▶ [THE TASK]: Please return the stretch of the port forwarding article from "The takeaway here" through "practices coming soon.)", word for word.

Many businesses, non-profit organizations and universities, across the planet, have networked IoT (Internet of Things) devices such as IP cameras, NVR (Network Video Recorder) systems, sensor devices, door access systems, or other such devices within their internal networks that are used for conducting their core business or research or monitoring and managing buildings.
One major use case where port forwarding is commonly used is when setting up viewing ingress of company premises video surveillance systems from outside of the business network. Most frequently, low voltage technicians are hired to deploy small or even large scale video surveillance equipment. Low voltage technicians usually are only trained in running physical, low voltage, network (Cat 5/Cat6) cable and basic system setup. Keep in mind, the low-volt technicians are often the same individuals or companies that deploy door/building access systems, time-clock systems, etc. If they merely stick to doing what they know and are not of the learning mentality, pursuing continuing education, they may not even be aware that their deployments may be subject to attack. Herein lies the problem, instead of learning and using network security best practices, they do what they know, simple port forwarding to the surveillance equipment, often without updating firmware or even changing default administrative passwords. Additionally, these deployments often do not have the network administrative security such as VLANs and firewalls. In addition to not following the administrative best practices, if the software running on these units has a zero-day or other such software vulnerability, this may also be an attack vector, as was the case with the HIKVISION hack a few years ago. By enabling unrestricted port forwarding the integrator may be unwittingly allowing anyone from the public Internet to access the recordings, and worse yet, other networked devices internal to the organization’s network.
Furthermore, if sufficient network border, network segmentation or ISP upstream security is not put in place, hackers or even script kiddies, are able to discover the vulnerability by simply running network port scans across public IP addresses and ports, potentially easily interacting with the administrative console of the system. This is the crux of this article, simply put, if the ports are forwarded, unrestricted, to the internal devices, from the public Internet, hackers may not even need to compromise a firmware or software vulnerability in the systems, they may be able to merely try the default passwords. If that doesn’t work, the attackers can begin to deploy a exploits against a known or unknown vulnerability in the service. Then, having direct ingress to this exposed system the attacker may now have the ability to enable network connection services such as SSH, or other such shell protocols. With shell access to a computer software based system on a company network, a hacker can begin executing commands or potentially deploying additional attack software directly from within the company network. This would be considered a type of beachhead attack. This attack could easily be avoided if proper understanding and due diligence is performed, configuring appropriate network rules for access to such IoT devices and systems.
To illustrate the severity of this kind of reconfiguration, one such real world example of this type of vulnerability was demonstrated when IPVM published a map of hacked HIKVISION brand cameras in the USA and Europe in 2018. The interactive map, linked here illustrates the severity of such reconfiguration.
The takeaway here is thoroughly vet individuals and service providers who do this kind of work. Make sure they take into account best practices (article on best practices coming soon.)

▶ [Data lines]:
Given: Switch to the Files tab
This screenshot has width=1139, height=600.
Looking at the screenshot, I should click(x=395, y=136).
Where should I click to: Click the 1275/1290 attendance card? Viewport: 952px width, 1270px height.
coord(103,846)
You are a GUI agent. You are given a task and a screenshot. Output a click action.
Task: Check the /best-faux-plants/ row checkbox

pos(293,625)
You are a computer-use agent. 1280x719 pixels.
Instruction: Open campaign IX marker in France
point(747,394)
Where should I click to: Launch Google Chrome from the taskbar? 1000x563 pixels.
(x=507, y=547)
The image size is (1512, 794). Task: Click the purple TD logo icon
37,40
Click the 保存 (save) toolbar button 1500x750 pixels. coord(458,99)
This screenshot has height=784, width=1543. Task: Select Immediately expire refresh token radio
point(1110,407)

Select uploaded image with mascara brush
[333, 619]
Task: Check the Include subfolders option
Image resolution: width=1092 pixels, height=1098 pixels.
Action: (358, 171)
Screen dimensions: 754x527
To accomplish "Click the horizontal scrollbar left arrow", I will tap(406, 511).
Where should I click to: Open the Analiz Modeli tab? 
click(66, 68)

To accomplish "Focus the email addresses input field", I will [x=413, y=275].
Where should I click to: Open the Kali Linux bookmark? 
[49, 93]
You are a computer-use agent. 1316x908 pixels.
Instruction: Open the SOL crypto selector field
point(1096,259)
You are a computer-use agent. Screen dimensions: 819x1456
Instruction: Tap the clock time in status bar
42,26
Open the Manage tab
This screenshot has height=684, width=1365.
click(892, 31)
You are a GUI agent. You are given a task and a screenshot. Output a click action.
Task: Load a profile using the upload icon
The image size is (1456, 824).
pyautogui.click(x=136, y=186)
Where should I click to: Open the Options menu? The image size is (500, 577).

▶ [SOLVED EXERCISE]:
The takeaway here is thoroughly vet individuals and service providers who do this kind of work. Make sure they take into account best practices (article on best practices coming soon.)